Due differenti situazioni si contrappongono oggi nel mondo: da un lato gli effetti di carenze gravi, più o meno estese, e, dall’altro, gli effetti di eccessi o squilibri nell’alimentazione. Nelle aree povere il problema di fondo è costituito da quanto A. Sen ha icasticamente identificato nell’ineguale ‘titolarità del cibo’, condizione ancora largamente diffusa nel mondo e che consiste nella disparità nell’accesso agli alimenti, cioè nella possibilità di procurarseli o meno, sia per difetto di produzione sia per scarso potere di acquisto e di mezzi di scambio. Si considera sottoalimentata la popolazione di tutte le età per la quale l’assunzione di energia (kcal pro capite per giorno) risulti inferiore al valore del metabolismo di base (MB) moltiplicato per il fattore 1,54. Si può constatare che un certo miglioramento è intervenuto negli ultimi anni. Questo miglioramento, riconoscibile nel complesso del mondo afflitto da povertà, presenta, tuttavia, larghi margini di disomogeneità: se la situazione è fortemente migliorata soprattutto nel Vicino Oriente e nell’America Centrale e Meridionale, rimane invece grave nell’Asia meridionale e gravissima nell’Africa subsahariana. Nel Vertice mondiale sull’alimentazione del 2008, svoltosi a Roma, la FAO ha ribadito l’impegno ad aiutare i paesi in via di sviluppo, o in transizione, incrementare gli investimenti nell'agricoltura, assicurare alle agenzie ONU le risorse necessarie per ridurre drasticamente fame e malnutrizione.
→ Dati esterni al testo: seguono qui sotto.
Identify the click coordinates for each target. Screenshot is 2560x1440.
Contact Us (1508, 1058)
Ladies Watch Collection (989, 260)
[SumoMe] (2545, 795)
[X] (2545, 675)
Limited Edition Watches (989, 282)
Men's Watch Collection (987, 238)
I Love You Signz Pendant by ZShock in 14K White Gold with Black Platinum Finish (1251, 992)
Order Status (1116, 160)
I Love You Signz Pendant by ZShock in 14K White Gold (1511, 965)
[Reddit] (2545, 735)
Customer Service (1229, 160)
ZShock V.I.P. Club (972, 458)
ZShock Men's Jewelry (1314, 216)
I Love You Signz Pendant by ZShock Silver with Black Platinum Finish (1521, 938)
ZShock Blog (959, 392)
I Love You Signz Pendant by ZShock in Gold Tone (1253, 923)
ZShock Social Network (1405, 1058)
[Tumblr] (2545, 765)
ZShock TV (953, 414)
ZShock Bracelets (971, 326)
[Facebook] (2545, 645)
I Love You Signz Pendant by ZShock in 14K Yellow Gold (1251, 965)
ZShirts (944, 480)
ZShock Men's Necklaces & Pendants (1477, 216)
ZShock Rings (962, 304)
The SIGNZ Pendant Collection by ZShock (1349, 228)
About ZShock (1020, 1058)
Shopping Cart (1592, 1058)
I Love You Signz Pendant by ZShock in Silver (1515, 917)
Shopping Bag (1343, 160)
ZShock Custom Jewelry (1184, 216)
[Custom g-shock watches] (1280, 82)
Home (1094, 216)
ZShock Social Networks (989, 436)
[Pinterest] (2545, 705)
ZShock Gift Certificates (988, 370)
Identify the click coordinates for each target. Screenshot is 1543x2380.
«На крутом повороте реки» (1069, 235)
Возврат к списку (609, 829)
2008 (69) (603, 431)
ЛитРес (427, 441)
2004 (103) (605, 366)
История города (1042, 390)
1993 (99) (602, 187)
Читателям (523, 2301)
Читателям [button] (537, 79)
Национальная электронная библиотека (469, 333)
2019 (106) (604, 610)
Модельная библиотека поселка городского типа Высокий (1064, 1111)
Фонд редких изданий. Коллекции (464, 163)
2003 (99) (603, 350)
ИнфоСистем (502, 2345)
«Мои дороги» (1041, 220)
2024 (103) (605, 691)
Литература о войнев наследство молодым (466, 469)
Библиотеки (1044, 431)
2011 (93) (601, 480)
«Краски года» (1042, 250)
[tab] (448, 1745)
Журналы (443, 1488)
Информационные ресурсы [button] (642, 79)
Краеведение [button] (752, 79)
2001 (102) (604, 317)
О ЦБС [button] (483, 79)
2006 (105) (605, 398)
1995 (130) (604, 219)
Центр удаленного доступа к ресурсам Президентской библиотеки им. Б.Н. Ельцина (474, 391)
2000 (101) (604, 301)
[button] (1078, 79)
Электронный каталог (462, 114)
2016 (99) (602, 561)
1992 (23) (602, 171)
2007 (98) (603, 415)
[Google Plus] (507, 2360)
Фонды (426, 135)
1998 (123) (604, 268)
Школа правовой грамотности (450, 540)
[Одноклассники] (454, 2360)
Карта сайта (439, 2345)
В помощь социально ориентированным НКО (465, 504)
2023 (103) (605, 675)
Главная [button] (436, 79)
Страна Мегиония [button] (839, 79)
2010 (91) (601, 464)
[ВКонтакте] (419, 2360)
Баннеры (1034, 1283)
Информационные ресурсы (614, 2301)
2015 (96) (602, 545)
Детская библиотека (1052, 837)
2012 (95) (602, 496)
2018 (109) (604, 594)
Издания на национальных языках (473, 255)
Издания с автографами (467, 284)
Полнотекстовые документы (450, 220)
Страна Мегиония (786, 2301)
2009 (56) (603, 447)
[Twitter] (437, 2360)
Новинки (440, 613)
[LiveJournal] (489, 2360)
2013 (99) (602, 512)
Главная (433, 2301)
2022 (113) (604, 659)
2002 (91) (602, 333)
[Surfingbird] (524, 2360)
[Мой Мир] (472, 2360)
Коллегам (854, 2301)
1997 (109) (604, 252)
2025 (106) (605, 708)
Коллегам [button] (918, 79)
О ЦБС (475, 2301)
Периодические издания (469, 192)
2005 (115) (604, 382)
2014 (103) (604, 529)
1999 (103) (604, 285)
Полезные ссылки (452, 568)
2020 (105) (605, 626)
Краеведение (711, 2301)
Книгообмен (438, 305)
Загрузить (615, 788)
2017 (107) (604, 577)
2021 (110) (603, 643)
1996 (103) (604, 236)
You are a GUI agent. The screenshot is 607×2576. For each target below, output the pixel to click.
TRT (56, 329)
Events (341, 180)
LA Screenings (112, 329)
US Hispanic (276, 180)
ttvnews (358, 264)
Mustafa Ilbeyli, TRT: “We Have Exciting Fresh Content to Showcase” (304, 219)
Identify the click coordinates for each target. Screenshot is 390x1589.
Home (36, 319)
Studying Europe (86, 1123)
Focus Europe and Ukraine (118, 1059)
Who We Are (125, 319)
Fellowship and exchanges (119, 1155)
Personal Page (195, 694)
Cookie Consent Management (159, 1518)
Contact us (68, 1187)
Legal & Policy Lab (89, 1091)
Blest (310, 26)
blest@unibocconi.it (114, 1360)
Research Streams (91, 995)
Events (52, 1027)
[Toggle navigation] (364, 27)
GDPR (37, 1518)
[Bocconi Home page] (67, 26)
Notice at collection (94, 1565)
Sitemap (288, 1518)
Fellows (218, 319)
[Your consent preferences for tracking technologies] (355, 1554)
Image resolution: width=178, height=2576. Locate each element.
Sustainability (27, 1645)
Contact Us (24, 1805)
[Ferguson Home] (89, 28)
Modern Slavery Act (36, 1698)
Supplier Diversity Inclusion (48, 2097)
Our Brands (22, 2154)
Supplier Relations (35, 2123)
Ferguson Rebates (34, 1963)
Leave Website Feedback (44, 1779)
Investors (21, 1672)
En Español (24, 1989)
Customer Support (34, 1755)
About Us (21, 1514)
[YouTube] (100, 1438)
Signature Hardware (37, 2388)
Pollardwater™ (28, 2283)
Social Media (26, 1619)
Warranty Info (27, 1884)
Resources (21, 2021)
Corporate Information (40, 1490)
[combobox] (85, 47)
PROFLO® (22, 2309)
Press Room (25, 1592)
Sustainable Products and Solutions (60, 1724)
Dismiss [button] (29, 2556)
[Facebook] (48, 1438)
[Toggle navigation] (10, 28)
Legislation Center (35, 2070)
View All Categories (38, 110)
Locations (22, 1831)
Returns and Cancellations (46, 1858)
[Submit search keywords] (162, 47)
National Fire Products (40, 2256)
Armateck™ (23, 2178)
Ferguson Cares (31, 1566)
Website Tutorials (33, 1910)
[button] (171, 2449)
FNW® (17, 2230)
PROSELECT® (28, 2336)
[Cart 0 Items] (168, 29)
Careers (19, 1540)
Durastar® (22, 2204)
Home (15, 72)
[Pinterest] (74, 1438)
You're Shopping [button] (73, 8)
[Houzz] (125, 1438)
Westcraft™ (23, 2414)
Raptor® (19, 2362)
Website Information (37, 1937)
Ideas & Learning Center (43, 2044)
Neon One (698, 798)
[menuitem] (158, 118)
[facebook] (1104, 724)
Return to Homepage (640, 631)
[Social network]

Struttura e qualità della razione alimentare sono sostanzialmente dipendenti dal reddito. A ogni incremento del livello di reddito pro capite corrisponde un aumento delle quote di energia fornite da proteine animali, lipidi visibili (cioè grassi di condimento animali e vegetali) e lipidi invisibili, contenuti in alimenti di origine animale, e zucchero (saccarosio). Parallelamente si verifica, per compensazione, una diminuzione delle quote energetiche fornite da proteine vegetali, lipidi invisibili di origine vegetale e amido. Questo comportamento ha trovato puntuale conferma in Italia, nel periodo compreso fra gli anni 1952-54 e 1976-78, in cui si è osservata, per la prima volta nella storia del paese, la triplicazione del reddito pro capite. Partita dalla condizione di profondo malessere alimentare che la caratterizzava all’inizio del 20° sec., dai primi anni 1950, con l’avvio dello sviluppo economico, l’Italia è andata incontro, come confermano i più recenti rilevamenti, a una radicale modificazione dei principali consumi alimentari. È diminuito il consumo degli alimenti di base, come i cereali, ritenuti, a torto, espressione di povertà, mentre è aumentato il consumo degli alimenti indici di ricchezza e quindi, in ordine crescente, di grassi, carni, zucchero. Le nuove tendenze di consumo, oltre che dall’accresciuto potere di acquisto della popolazione, sono state guidate da motivazioni psicologiche e socioculturali, piuttosto che dalla consapevolezza dei reali bisogni fisiologici. Il raggiungimento degli stili alimentari proposti dai modelli di vita dominanti nelle società industrializzate occidentali ha rappresentato, di conseguenza, l’obiettivo da raggiungere come simbolo del benessere e dello stato sociale conquistato. Ciò ha chiaramente comportato alcuni squilibri con ripercussioni negative sulla salute. È singolare che le abitudini degli Italiani siano cambiate, allineandosi ai valori dei paesi più industrializzati, proprio negli anni in cui nel resto del mondo il modello di alimentazione mediterraneo veniva proposto come riferimento di sano comportamento alimentare.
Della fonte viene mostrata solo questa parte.